* Estratto del documento:
>>
Per entrare in Marocco mi sono fatta due ore di coda, ma l’ho trovato molto carino e scenografico. Le varie tipologie di tajine proposte erano molto appetibili, ma era pieno pomeriggio, per cui mi sono concessa la loro pausa merenda: una formula da 5.50 € in cui erano compresi dei dolcetti, amaretti e al cocco, e un bicchiere di the alla menta. Rigenerante. Hanno un giardino in cui sarebbe un peccato non sostare per un attimo per godersi l’atmosfera, e, se siete fortunati, un musicista allieterà il vostro tempo con qualche melodia da danza del ventre.
In Austria il padiglione è composto solo da un bosco che riproduce l’ecosistema del Paese, perciò non vi consiglio di farvi la fila. L’Austria è vicina, e si fa prima a raggiungerla in macchina! Però le polpette di capriolo sono una delle cose più buone in cui mi sia imbattuta in Expo.
Insieme al succo di Baobab, che scoperta! L’ho assaggiato in Gambia, all’interno del cluster “Frutta e Legumi”. Ottimo, l’ho preso per accompagnare il loro misto veg, e cioè un piattino con platano fritto, degli involtini tipo primavera, e una selezione di frittelle dolci e salate. Stuzzicante ma i 10 € spesi erano sproporzionati.
Nel cluster adiacente, quello dedicato alle spezie, ho fatto mezz’ora di coda in Afghanistan perché c’erano alcuni piatti invitanti che mi incuriosivano. Ma una volta arrivato il mio turno, e solo in quel momento, ho scoperto che era quasi tutto finito. Per cui mi sono accontentata di provare la loro bevanda tipica: lo Sharbat allo zafferano e olio di rosa. Che però ho trovato troppo oleoso, non proprio piacevole come sensazione. Ah, dimenticavo, un’altra bevanda provata e che consiglierei è il the freddo alle prugne che vendono in Corea.
Detto questo, dove è meglio mangiare? Dipende dai gusti, certo. Io, personalmente, ho trovato molto più invitanti le proposte culinarie offerte dai Paesi ospitati nei vari cluster. Forse perché si entra in uno spazio molto più piccolo rispetto a quello dei padiglioni veri e propri, e forse anche perché si è al chiuso, dato che invece la maggior parte dei padiglioni ha una cucina all’aperto per permettere di vendere anche agli ospiti che decidono di non visitare l’interno, ma il profumo di spezie, di Paesi “diversi”, di cucina “diversa”, è per me impagabile. Per cui, se dovessi tornare (improbabile), mangerei in uno di questi. Forse ritenterei la fortuna in Afghanistan, o tenterei di capire se lo zighinì profumatissimo che ho visto è meglio di quello dei ristoranti eritrei di Milano che già conosco.
<<
* Informazioni estratte:
>>
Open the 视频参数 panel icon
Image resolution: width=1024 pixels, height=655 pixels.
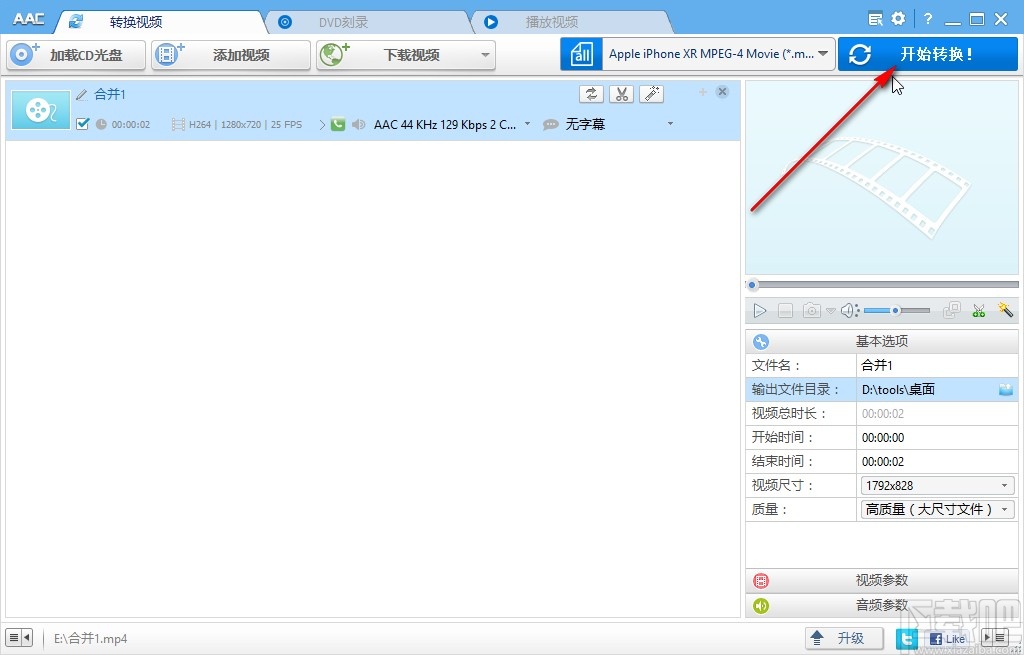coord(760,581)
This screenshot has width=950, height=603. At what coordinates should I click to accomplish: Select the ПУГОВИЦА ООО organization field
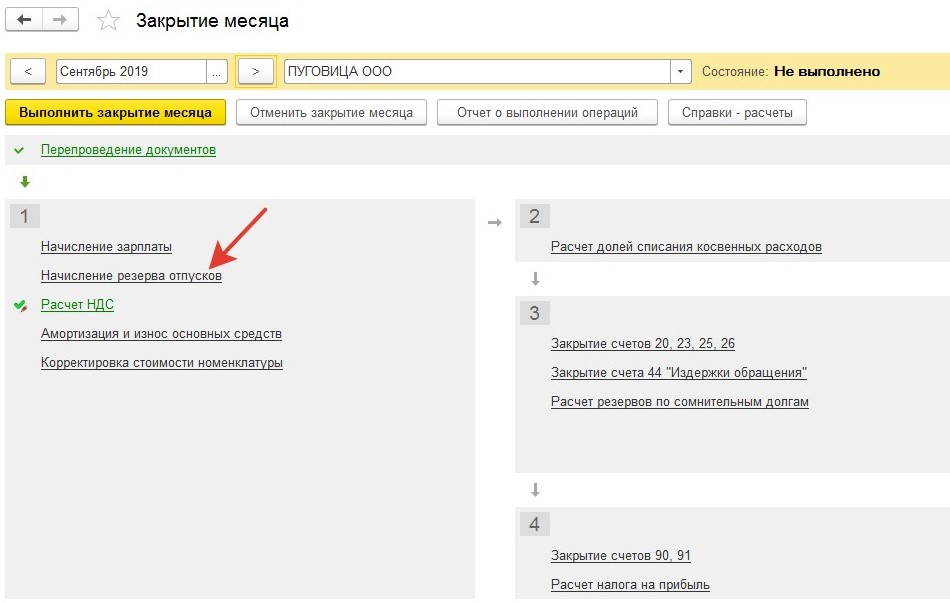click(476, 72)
<<
* Richiesta scritta: Riporti il passo del testo sui piatti assaggiati all'Expo che comincia con "Detto questo, dove" e prosegue fino a "che già conosco.".

* Risultato esercizio:
Detto questo, dove è meglio mangiare? Dipende dai gusti, certo. Io, personalmente, ho trovato molto più invitanti le proposte culinarie offerte dai Paesi ospitati nei vari cluster. Forse perché si entra in uno spazio molto più piccolo rispetto a quello dei padiglioni veri e propri, e forse anche perché si è al chiuso, dato che invece la maggior parte dei padiglioni ha una cucina all’aperto per permettere di vendere anche agli ospiti che decidono di non visitare l’interno, ma il profumo di spezie, di Paesi “diversi”, di cucina “diversa”, è per me impagabile. Per cui, se dovessi tornare (improbabile), mangerei in uno di questi. Forse ritenterei la fortuna in Afghanistan, o tenterei di capire se lo zighinì profumatissimo che ho visto è meglio di quello dei ristoranti eritrei di Milano che già conosco.